Vivian Pinn, MD

Class Year

1967

Affiliation

Alumni

Posted on: September 14, 2018

Vivian Pinn, MD ’67, was one of 14 distinguished honorees recognized recently by The National Association of Health Services Executives for their contributions and advancement in healthcare and the communities they serve.

Pinn was the inaugural full-time director of the Office of Research on Women’s Health at the National Institutes of Health (NIH), and was associate director for research on women’s health (NIH), positions she held from 1991 until her retirement in 2011. Under her leadership, this new office develop into a leader in the implementation of research inclusion policies, developing the first strategic plans for women’s health research and developing and funding research and career development programs in collaboration with NIH Institutes and Centers. During that time, she established and co-chaired the NIH Committee on Women in Biomedical Careers with the NIH Director. Since her retirement, she has been named as a Senior Scientist Emerita at the NIH Fogarty International Center of the NIH.

She came to the NIH from Howard University College of Medicine, where she had been Professor and Chair of the Department of Pathology since 1982, the 3rd woman in the US to hold such an appointment. Dr. Pinn also previously held teaching appointments at Harvard Medical School and Tufts University where she was also Assistant Dean for Student Affairs. A special tribute by Senator Olympia Snowe on Dr. Pinn’s retirement was published in the Congressional Record in November 2011 commending her contributions during her NIH tenure. The Association of American Medical Colleges awarded her a Special Recognition Award for exceptional leadership over a forty year career. She has received numerous honors and recognitions, and has presented her perceptions of women’s health and sex/gender research, minority and women’s health and health disparities as well as challenges in biomedical careers, to audiences both nationally and internationally. Her implementation of the Congressional mandate to include women and minorities in clinical research funded by the NIH continues to be an effort that she champions.

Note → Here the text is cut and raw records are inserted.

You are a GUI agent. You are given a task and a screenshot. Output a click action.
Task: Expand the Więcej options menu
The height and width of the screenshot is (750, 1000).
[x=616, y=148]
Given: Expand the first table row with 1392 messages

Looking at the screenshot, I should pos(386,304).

She is a fellow of the American Academy of Arts and Sciences and was elected to the National Academy of Medicine (IOM) in 1995. A graduate and Alumna Achievement Award recipient as well as former Trustee of Wellesley College, she earned her M.D. in 1967 from the University of Virginia School of Medicine, the only woman and only minority in her class. She completed her post-graduate training in Pathology at the Massachusetts General Hospital of Harvard University before joining the faculty of Tufts.

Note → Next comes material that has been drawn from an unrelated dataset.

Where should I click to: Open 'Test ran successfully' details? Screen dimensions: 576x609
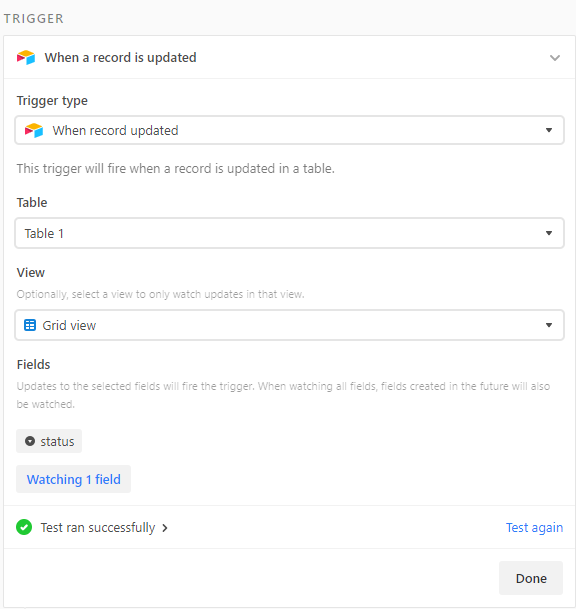click(x=98, y=527)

A native of Lynchburg, Virginia where she attended segregated public schools, Dr. Pinn has received 15 Honorary Degrees of Science, Law and Medicine, the most recent in May of 2018 from Howard University. The University of Virginia School of Medicine has named one of its four advisory medical student colleges as ‘The Pinn College’ in her honor. Tufts University School of Medicine in 2011 announced the ‘The Vivian W. Pinn Office of Student Affairs’, named for her at the time her former medical students dedicated a scholarship in her name. She has held leadership positions in many professional organizations, including that as the 88th President of the National Medical Association (NMA) and is currently Chair of the NMA Past Presidents Council. Dr. Pinn serves on the Board of Trustees/Advisors of Thomas Jefferson University and Tufts University School of Medicine. She was elected to Modern Healthcare’s Hall of Fame, the first African American woman to be so honored and is also a recipient of the New York Academy of Medicine Medal for Distinguished Contributions in Health Policy. Among other recent honors, she received a special Lifetime Achievement Award from the Institute for Women’s Health and Leadership of Drexel University in 2017, and she also served as the 2017-2018 Leader-in-Residence at the Jepson School of Leadership Studies of the University of Richmond. Lectures in women’s health and/or health disparities named for her have been established at the National Institutes of Health, the National Women’s Health Congress, and the National Medical Association.

In the Fall of 2016, the University of Virginia School of Medicine announced the renaming of a medical research and education building in her honor as Pinn Hall. She is also the namesake of the School of Medicine’s Pinn College and the Pinn Scholars program, which supports and recognizes mid-level faculty in efforts to take their research in novel directions.